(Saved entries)
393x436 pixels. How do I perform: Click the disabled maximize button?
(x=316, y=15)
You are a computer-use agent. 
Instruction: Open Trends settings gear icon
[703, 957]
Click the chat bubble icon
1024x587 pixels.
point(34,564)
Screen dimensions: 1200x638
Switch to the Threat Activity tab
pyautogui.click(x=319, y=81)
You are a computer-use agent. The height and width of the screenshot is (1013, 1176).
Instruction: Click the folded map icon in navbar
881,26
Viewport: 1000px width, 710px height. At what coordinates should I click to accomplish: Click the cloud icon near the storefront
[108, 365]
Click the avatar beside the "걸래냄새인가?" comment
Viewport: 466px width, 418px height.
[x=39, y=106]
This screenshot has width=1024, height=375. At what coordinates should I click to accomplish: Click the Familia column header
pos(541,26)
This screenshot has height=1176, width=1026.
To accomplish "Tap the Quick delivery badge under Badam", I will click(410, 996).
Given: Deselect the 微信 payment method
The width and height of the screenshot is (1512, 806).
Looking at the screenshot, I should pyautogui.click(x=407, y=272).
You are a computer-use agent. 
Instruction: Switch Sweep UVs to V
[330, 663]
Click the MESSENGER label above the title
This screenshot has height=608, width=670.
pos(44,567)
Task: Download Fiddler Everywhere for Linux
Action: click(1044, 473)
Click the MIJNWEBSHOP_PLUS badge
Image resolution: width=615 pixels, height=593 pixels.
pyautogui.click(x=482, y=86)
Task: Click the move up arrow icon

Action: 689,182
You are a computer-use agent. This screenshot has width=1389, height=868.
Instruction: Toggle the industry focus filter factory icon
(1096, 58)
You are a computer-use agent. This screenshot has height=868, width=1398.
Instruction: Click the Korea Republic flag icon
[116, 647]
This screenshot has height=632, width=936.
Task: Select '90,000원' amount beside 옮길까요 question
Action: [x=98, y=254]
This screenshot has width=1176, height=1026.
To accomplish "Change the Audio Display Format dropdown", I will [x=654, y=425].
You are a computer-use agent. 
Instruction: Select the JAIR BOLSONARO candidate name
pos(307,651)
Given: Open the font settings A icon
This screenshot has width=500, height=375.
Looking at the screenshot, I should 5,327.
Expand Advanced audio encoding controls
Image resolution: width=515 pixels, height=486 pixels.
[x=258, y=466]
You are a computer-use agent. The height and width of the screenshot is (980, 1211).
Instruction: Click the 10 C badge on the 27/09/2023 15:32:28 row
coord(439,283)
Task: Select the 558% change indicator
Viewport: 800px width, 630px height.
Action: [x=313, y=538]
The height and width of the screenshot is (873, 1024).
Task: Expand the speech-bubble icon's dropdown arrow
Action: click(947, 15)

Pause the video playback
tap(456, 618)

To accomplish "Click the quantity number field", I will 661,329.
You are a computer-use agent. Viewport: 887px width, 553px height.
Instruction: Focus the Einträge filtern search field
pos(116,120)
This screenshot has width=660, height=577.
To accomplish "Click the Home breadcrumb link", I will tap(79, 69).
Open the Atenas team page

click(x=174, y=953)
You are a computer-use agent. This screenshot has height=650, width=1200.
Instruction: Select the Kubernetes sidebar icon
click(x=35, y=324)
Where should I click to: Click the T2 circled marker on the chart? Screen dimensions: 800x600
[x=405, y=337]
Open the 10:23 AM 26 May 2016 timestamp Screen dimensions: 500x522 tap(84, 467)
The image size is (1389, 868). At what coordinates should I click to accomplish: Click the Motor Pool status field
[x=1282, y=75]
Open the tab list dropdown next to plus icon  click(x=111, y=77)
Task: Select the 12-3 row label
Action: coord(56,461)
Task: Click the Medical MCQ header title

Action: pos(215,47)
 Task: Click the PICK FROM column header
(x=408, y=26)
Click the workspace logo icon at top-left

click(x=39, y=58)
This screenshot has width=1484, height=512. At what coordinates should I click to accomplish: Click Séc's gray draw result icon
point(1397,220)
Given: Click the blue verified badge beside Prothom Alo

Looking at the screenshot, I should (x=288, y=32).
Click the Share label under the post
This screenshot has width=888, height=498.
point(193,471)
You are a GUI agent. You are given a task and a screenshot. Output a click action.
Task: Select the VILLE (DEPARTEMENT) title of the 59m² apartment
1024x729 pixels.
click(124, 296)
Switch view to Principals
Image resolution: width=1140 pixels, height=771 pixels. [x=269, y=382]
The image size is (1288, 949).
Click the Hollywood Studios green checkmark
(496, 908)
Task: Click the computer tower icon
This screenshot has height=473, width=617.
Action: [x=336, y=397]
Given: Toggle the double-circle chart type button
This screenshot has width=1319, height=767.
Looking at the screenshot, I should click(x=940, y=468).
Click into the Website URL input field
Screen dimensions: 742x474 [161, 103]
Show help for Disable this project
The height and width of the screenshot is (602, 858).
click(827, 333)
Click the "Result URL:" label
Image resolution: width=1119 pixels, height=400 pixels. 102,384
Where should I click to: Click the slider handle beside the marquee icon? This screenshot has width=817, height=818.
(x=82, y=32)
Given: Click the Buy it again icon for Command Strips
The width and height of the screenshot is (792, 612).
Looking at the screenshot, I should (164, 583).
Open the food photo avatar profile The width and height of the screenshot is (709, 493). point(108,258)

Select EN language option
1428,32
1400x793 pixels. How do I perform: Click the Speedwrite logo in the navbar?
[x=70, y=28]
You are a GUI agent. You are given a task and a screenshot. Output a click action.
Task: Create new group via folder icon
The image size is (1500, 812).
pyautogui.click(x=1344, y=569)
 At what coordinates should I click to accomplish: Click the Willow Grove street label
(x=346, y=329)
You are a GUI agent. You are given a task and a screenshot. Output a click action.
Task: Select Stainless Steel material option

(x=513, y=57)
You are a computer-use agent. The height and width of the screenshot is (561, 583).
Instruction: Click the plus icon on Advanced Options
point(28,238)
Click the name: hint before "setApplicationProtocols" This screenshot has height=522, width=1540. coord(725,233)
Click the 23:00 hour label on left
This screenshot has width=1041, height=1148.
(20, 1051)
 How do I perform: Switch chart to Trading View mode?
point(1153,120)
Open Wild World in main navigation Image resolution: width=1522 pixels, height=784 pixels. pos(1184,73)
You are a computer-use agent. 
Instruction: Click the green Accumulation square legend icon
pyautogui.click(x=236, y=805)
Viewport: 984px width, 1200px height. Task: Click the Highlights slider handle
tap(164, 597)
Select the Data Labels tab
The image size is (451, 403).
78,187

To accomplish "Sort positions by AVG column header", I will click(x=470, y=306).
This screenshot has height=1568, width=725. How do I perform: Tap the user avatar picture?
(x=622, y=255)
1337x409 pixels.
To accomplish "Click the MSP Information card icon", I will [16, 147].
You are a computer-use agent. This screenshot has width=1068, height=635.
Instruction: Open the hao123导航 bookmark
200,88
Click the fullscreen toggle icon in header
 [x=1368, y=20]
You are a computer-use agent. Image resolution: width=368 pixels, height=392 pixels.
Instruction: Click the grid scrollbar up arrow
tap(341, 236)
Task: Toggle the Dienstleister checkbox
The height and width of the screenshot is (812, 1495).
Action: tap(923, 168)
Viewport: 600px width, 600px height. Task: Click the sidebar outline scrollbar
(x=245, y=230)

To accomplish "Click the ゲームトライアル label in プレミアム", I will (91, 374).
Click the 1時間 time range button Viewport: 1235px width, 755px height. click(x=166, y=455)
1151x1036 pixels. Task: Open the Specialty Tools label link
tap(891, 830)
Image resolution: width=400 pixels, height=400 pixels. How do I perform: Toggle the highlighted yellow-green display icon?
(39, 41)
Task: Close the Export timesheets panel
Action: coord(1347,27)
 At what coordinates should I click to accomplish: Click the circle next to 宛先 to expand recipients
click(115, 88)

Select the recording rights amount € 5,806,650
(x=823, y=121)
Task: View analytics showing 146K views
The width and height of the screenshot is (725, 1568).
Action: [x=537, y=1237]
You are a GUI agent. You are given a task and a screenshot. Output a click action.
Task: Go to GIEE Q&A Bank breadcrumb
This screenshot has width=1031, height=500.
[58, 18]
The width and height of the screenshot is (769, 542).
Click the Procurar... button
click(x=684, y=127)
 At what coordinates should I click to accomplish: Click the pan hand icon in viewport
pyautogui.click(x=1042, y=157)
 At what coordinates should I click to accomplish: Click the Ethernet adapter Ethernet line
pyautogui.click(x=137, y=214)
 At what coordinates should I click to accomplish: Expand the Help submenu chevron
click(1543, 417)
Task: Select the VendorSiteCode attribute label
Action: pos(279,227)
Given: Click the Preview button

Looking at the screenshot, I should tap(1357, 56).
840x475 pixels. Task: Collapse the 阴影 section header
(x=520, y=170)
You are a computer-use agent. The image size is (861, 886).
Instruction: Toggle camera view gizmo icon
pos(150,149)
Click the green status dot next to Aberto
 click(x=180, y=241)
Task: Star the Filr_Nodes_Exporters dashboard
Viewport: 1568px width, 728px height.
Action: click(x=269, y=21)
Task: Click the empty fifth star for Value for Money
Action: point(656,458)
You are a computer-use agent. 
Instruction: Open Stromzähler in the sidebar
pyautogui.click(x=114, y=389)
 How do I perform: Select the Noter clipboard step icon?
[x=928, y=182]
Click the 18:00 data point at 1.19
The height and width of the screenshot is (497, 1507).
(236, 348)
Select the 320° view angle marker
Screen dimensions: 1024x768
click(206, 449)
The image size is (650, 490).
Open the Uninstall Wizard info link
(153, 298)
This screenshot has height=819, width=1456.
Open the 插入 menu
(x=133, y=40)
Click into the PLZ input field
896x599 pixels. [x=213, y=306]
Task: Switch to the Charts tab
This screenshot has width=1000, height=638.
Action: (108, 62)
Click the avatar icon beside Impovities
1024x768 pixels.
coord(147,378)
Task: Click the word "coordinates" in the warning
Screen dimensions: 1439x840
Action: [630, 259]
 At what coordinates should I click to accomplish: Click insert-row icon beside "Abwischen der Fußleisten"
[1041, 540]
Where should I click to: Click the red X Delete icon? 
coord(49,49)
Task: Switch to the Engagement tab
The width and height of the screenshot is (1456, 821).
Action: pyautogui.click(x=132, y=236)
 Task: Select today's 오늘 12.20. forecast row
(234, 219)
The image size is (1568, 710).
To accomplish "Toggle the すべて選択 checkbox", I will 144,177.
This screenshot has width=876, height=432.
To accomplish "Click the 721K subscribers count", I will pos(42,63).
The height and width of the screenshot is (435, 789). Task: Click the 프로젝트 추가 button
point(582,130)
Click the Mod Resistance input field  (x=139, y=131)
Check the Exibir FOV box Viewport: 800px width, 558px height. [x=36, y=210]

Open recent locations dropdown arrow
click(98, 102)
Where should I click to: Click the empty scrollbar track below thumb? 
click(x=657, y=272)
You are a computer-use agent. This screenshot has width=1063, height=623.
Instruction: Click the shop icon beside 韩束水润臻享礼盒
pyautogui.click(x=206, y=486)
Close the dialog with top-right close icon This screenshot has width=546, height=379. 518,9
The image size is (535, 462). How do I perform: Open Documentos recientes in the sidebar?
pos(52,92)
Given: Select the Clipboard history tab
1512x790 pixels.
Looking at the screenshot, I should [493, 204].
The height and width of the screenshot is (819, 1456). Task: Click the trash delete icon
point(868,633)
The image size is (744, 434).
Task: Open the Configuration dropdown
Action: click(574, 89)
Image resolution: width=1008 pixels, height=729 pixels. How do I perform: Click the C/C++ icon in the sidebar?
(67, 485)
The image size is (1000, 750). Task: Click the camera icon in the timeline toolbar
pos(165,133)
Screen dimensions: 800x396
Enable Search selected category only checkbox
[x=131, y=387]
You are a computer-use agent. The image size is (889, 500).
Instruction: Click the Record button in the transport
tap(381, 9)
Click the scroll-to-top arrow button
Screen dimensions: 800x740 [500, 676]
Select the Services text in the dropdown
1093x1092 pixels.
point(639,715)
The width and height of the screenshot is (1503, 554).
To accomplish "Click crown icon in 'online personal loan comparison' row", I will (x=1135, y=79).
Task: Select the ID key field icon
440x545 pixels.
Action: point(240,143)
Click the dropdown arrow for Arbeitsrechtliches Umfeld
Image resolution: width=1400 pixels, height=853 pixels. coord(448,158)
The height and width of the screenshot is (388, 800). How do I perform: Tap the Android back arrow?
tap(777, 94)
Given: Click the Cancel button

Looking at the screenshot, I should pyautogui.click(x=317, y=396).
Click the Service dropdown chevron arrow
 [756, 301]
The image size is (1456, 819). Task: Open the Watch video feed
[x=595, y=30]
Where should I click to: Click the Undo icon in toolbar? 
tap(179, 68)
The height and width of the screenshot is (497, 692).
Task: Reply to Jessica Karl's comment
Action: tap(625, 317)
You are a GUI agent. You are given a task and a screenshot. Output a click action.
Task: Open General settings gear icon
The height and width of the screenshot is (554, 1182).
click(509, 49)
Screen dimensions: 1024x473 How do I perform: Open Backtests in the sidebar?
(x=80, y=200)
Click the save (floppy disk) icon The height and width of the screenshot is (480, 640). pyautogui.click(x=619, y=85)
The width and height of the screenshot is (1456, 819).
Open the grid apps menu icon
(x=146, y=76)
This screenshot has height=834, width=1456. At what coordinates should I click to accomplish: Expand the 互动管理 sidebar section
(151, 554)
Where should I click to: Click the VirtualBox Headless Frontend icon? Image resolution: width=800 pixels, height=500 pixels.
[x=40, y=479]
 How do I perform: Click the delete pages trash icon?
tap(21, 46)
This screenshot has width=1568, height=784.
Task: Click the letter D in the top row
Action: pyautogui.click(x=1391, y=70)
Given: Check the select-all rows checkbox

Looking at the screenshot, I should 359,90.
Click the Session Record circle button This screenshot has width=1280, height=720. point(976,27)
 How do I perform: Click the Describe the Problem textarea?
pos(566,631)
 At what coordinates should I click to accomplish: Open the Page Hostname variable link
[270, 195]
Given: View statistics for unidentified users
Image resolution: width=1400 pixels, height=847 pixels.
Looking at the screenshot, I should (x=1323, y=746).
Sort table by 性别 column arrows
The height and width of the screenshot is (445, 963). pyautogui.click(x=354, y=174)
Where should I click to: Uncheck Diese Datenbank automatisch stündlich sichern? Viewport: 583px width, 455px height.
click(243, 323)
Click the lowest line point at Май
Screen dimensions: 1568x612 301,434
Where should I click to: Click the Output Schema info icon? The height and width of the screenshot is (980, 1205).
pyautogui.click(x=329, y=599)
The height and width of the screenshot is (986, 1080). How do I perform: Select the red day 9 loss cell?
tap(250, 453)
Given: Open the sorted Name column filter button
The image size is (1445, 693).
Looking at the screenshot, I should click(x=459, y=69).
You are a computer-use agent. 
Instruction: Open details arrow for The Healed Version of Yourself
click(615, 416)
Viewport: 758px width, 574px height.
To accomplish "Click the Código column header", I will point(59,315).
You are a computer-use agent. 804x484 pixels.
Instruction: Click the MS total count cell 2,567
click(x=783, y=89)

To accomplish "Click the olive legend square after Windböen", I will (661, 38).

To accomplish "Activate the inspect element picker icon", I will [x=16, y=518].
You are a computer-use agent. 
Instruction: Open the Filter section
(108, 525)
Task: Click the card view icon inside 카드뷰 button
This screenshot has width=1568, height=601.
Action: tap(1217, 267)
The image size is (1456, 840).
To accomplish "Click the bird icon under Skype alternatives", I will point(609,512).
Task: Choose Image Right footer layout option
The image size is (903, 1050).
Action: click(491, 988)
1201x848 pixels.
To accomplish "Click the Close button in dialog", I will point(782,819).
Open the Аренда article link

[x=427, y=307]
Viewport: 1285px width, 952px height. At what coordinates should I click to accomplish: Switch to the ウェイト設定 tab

* [TO BE DONE] Please copy out the lines of the data above, from the line containing "Viewport: 1000px width, 710px" through the line containing "coord(439,283)", both included.

* [OUTPUT FOR THIS EXERCISE]
Viewport: 1000px width, 710px height. At what coordinates should I click to accomplish: Click the cloud icon near the storefront
[108, 365]
Click the avatar beside the "걸래냄새인가?" comment
Viewport: 466px width, 418px height.
[x=39, y=106]
This screenshot has width=1024, height=375. At what coordinates should I click to accomplish: Click the Familia column header
pos(541,26)
This screenshot has height=1176, width=1026.
To accomplish "Tap the Quick delivery badge under Badam", I will click(410, 996).
Given: Deselect the 微信 payment method
The width and height of the screenshot is (1512, 806).
Looking at the screenshot, I should pyautogui.click(x=407, y=272).
You are a computer-use agent. 
Instruction: Switch Sweep UVs to V
[330, 663]
Click the MESSENGER label above the title
This screenshot has height=608, width=670.
pos(44,567)
Task: Download Fiddler Everywhere for Linux
Action: click(1044, 473)
Click the MIJNWEBSHOP_PLUS badge
Image resolution: width=615 pixels, height=593 pixels.
pyautogui.click(x=482, y=86)
Task: Click the move up arrow icon

Action: 689,182
You are a computer-use agent. This screenshot has width=1389, height=868.
Instruction: Toggle the industry focus filter factory icon
(1096, 58)
You are a computer-use agent. This screenshot has height=868, width=1398.
Instruction: Click the Korea Republic flag icon
[116, 647]
This screenshot has height=632, width=936.
Task: Select '90,000원' amount beside 옮길까요 question
Action: [x=98, y=254]
This screenshot has width=1176, height=1026.
To accomplish "Change the Audio Display Format dropdown", I will [x=654, y=425].
You are a computer-use agent. 
Instruction: Select the JAIR BOLSONARO candidate name
pos(307,651)
Given: Open the font settings A icon
This screenshot has width=500, height=375.
Looking at the screenshot, I should 5,327.
Expand Advanced audio encoding controls
Image resolution: width=515 pixels, height=486 pixels.
[x=258, y=466]
You are a computer-use agent. The height and width of the screenshot is (980, 1211).
Instruction: Click the 10 C badge on the 27/09/2023 15:32:28 row
coord(439,283)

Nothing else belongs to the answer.